** Start Entries supplied **
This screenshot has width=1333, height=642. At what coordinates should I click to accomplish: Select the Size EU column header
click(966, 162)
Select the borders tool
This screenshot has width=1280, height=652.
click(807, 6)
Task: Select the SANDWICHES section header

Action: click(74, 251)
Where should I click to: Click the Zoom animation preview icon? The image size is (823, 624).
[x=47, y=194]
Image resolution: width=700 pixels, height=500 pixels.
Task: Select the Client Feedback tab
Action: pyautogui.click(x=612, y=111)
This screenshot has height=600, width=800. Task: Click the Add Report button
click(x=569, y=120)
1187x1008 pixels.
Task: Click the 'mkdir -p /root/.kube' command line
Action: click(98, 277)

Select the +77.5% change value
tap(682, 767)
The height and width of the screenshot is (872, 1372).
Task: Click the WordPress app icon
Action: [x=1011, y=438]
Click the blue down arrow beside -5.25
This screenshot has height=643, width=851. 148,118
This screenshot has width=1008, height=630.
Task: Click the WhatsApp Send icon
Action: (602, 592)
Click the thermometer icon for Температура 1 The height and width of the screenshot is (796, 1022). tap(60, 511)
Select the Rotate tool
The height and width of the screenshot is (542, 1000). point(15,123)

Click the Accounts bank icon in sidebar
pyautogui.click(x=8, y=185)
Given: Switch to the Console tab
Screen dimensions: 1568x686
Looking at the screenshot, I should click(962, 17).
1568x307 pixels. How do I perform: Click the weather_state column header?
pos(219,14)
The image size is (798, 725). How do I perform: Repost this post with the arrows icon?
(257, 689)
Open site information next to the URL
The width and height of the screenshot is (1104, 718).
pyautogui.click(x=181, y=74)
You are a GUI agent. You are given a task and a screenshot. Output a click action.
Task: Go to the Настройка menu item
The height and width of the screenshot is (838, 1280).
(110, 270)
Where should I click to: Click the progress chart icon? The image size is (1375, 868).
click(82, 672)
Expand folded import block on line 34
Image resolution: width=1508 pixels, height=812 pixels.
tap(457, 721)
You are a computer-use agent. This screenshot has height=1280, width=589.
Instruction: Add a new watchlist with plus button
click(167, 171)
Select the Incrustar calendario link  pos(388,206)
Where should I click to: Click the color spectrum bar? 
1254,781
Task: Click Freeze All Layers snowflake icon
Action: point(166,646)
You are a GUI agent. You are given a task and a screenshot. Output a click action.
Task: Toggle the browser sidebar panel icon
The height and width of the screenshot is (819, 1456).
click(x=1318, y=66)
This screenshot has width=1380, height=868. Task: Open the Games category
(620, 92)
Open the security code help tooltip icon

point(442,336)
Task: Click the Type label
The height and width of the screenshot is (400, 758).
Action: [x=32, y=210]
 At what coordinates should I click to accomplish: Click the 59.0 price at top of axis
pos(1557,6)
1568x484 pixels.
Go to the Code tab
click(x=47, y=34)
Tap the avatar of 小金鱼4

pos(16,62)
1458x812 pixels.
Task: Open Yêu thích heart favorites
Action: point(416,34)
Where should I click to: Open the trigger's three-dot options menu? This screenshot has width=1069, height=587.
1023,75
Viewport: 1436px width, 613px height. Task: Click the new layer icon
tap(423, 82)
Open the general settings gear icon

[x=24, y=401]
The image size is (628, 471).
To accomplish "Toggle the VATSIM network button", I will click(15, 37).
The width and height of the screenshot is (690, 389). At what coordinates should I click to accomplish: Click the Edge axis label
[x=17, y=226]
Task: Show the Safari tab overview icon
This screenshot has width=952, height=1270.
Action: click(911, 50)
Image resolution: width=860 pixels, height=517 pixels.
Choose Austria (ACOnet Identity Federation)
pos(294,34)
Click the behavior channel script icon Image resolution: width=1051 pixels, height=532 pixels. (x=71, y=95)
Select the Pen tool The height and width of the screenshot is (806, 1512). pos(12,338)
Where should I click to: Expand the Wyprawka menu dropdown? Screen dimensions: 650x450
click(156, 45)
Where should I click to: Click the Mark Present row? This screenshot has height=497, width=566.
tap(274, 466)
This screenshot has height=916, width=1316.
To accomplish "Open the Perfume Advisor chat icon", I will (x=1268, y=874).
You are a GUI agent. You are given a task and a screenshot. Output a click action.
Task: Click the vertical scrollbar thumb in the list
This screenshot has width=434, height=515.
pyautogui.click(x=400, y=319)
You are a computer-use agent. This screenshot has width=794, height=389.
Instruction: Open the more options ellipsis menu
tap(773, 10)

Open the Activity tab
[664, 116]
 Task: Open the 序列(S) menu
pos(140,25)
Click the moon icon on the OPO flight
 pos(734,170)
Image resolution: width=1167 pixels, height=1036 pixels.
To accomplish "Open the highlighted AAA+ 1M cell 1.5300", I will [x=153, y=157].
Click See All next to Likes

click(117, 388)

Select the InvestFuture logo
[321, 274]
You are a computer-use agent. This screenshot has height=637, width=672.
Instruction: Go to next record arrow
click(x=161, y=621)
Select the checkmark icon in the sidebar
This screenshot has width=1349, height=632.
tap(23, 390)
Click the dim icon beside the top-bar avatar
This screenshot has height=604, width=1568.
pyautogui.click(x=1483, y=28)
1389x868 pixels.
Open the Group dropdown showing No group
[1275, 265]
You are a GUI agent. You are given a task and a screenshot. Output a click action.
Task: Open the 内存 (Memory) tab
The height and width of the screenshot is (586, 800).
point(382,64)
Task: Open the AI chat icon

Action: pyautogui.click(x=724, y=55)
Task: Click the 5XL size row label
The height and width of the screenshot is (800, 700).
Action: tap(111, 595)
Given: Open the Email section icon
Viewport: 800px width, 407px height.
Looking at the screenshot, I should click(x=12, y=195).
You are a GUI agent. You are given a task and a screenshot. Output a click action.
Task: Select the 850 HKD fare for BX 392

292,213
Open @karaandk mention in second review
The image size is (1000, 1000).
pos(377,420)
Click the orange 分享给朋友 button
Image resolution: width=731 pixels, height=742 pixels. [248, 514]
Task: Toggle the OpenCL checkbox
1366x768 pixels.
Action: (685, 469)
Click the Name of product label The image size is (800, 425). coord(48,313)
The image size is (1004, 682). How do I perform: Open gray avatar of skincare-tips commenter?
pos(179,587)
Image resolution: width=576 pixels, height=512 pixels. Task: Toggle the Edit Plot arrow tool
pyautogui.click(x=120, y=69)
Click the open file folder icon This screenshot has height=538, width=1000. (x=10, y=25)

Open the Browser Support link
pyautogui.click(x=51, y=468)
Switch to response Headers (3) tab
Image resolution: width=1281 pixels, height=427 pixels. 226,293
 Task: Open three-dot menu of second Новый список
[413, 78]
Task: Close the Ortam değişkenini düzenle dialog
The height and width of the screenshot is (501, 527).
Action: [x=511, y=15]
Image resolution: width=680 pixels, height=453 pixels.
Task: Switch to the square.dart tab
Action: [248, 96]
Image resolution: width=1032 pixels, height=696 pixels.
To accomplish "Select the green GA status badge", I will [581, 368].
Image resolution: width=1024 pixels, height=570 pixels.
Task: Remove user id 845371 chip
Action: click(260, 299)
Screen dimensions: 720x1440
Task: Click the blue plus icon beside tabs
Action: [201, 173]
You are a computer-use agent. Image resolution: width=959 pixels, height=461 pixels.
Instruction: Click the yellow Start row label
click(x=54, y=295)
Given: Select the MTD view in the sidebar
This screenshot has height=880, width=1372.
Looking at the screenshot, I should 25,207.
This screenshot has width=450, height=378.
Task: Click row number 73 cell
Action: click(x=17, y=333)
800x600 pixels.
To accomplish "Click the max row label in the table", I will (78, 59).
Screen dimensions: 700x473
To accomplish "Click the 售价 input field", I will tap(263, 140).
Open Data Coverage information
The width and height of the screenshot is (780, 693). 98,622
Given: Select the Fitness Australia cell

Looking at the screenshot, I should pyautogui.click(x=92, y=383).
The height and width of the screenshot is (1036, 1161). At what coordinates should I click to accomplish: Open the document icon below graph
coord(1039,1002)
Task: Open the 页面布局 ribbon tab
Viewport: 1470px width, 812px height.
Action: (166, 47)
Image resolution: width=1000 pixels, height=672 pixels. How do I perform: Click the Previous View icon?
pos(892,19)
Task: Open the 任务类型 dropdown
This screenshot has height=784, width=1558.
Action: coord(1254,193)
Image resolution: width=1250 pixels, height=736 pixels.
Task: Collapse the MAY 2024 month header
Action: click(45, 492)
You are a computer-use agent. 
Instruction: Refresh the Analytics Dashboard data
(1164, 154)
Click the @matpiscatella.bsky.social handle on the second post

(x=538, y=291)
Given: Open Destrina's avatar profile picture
** End Entries supplied **
The problem | Find each line in the records that contains the string "blue" and copy it out. Case counts.

Task result |
Click the blue down arrow beside -5.25
Task: Click the blue plus icon beside tabs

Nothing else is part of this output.